Stick and Jab

After college I didn’t have any money, so my friend Ben arranged for me to fight non-sanctioned MMA matches in his basement. I wrestled in high school, had some boxing experience, so most of my opponents were overmatched—junkies, clueless gym rats, fake tough guys. Usually, I would just hip toss the dude and then pound his face in. That was my signature move. The hip toss and pound. It worked right up until it didn't.

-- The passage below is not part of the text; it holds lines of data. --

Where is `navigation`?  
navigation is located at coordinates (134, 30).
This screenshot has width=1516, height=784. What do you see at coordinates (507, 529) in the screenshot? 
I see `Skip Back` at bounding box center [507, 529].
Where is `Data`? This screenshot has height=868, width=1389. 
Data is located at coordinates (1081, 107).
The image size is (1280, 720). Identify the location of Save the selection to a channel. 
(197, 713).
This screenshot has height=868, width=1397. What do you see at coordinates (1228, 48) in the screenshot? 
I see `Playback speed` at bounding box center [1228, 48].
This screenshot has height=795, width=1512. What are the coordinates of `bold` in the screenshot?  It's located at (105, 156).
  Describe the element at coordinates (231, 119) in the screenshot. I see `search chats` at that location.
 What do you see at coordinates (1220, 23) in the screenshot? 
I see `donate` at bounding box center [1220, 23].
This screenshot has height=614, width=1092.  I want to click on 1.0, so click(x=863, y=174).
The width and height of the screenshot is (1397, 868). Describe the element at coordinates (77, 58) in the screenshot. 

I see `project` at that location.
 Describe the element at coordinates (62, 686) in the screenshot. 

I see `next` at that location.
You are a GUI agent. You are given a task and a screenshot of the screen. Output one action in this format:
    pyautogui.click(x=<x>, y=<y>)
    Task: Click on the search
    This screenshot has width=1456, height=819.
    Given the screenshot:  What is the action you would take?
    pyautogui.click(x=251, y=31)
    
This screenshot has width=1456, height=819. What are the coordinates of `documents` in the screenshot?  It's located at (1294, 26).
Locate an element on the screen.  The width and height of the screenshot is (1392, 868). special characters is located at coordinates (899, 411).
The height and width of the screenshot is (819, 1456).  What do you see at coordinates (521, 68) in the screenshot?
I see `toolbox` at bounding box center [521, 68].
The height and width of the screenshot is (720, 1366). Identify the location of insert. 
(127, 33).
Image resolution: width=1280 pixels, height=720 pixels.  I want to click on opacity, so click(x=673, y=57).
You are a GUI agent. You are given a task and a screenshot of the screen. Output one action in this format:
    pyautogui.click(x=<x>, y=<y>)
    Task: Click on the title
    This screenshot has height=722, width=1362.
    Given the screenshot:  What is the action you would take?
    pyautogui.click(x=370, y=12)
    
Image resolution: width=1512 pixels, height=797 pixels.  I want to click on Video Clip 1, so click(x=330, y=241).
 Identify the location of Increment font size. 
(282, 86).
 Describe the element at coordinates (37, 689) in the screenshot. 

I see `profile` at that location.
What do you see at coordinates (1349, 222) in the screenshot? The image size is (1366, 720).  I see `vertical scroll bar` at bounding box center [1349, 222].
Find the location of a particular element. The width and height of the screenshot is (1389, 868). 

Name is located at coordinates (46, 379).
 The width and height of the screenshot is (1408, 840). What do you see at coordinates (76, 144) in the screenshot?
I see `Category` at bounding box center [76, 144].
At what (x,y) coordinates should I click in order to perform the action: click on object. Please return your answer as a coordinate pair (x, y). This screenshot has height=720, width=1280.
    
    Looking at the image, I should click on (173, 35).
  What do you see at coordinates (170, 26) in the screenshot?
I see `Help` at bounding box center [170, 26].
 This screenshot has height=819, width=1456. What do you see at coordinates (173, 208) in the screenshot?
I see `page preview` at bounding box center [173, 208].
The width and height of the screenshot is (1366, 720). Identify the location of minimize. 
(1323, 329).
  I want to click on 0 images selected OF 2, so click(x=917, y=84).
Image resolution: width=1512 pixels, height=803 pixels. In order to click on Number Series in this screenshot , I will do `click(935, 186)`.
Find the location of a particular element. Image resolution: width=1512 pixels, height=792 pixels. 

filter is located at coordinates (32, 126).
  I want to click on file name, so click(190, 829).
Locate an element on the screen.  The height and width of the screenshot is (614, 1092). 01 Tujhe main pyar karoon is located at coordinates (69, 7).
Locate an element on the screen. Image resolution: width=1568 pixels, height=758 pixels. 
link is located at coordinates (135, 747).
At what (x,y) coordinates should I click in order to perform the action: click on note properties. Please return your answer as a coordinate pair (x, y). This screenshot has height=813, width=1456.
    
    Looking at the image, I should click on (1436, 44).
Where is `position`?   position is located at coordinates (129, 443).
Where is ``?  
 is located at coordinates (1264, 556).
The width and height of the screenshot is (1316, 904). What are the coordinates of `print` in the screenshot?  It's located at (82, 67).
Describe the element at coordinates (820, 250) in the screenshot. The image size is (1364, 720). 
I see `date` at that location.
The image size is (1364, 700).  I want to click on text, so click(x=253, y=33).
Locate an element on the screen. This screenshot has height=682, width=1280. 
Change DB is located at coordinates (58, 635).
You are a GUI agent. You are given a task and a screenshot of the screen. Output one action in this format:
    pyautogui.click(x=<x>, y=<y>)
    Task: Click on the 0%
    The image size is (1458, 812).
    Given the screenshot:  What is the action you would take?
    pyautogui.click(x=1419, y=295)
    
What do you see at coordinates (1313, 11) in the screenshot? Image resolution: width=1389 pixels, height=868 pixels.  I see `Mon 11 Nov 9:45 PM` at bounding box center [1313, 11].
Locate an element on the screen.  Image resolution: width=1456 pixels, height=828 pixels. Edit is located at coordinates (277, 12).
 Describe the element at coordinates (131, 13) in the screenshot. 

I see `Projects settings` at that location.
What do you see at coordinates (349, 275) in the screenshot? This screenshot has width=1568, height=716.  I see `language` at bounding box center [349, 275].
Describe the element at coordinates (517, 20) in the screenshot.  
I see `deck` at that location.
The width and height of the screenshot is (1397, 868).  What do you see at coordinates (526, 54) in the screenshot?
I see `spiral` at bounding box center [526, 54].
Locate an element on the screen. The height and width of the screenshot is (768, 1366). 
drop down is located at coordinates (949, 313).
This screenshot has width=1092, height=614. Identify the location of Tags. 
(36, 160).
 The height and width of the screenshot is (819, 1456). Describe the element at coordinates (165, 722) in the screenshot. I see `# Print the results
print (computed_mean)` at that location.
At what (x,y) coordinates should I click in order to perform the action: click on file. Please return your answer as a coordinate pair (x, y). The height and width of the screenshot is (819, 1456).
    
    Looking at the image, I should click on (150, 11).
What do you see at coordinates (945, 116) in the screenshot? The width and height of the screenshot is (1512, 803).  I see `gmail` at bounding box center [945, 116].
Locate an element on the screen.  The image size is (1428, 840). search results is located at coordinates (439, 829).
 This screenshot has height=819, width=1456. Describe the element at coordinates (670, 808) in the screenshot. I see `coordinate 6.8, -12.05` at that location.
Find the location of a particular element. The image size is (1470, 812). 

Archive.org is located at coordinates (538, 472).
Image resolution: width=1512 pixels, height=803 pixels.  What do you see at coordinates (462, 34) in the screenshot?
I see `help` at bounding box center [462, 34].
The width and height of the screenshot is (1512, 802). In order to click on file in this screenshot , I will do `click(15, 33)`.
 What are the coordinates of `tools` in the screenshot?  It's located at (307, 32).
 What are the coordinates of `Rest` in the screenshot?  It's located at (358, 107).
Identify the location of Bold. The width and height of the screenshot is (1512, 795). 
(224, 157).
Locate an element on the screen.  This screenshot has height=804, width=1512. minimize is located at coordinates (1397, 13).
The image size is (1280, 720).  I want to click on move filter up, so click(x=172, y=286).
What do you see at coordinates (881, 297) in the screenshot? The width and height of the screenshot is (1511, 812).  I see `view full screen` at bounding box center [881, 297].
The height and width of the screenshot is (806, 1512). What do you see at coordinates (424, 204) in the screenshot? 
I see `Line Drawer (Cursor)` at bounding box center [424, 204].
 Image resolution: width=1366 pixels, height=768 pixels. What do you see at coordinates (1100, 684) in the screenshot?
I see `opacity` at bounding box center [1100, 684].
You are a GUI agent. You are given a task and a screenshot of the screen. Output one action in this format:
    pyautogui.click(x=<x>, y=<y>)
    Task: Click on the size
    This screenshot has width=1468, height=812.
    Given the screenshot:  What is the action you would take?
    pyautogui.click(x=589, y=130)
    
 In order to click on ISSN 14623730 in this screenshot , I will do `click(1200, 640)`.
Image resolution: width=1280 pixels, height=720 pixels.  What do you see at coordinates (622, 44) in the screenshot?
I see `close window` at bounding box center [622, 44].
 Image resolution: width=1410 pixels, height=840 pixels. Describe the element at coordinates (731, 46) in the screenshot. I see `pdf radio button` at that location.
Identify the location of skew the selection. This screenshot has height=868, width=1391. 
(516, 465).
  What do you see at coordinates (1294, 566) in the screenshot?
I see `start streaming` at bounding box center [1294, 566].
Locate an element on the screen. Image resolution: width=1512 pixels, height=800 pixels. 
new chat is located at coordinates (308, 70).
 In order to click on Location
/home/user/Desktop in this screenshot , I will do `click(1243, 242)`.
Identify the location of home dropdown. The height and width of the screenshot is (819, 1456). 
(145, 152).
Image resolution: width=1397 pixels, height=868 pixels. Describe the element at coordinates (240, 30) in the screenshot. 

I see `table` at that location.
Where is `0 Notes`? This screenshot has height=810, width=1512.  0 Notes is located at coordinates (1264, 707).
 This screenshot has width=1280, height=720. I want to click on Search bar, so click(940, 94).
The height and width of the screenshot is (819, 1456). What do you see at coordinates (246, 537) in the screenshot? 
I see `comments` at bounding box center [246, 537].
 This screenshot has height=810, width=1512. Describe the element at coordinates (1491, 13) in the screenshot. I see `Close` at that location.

At the time, we lived in a house that used to belong to Ben's grandparents. Ben inherited the house after the cancer and a heart attack. Our friend Jimmy filmed the fights and put them on YouTube. Jimmy was my ring man, my corner consigliere. He gave me brown powder before matches to numb my flesh, to make my soul dick hard (his words, not mine). That summer, I fought white guys black guys brown guys. Tough guys soft guys fat guys short guys. One time, I fought a skinny kid who elbowed me so hard my eyeball almost popped out. For a second, I could feel it dangling there, even as I cinched my arm around the skinny kid's neck. Afterward, once they’d stuck it back in at the Urgent Care, I wondered if I’d briefly been able to see a part of myself no one else could. A hidden compartment. A soul stone.

*

Maybe I should have been more careful. I didn’t need the money that badly. I could have refinanced my loans, applied for a position at the bank. But in the basement with the rock music, with the couches pushed back and the harsh neon lights shining over the stained pavement, all those faces staring at you, it was hard not to get caught up in it. The fervor. The blood sickness. The pageantry.

“Stick and jab stick and jab.” Jimmy knew shit about mixed martial arts, but he was enthusiastic. “Bait him with the hook.” He crouched in front of me, eyes wild and intense. “Wait for your moment and then knock his ass out.”

I fought and won nine matches by August. The videos started to gain steady traction online. Ben was excited. He thought I was championship material, a fat, middle-class Conor McGregor. He started asking around, trying to see if we could get a legitimate bout with real money. His cousin sold a bit of pot and had contacts. One day the call came in. Some Russian kid, some sickle and hammer motherfucker, wanted to take a train down from the city to fight me.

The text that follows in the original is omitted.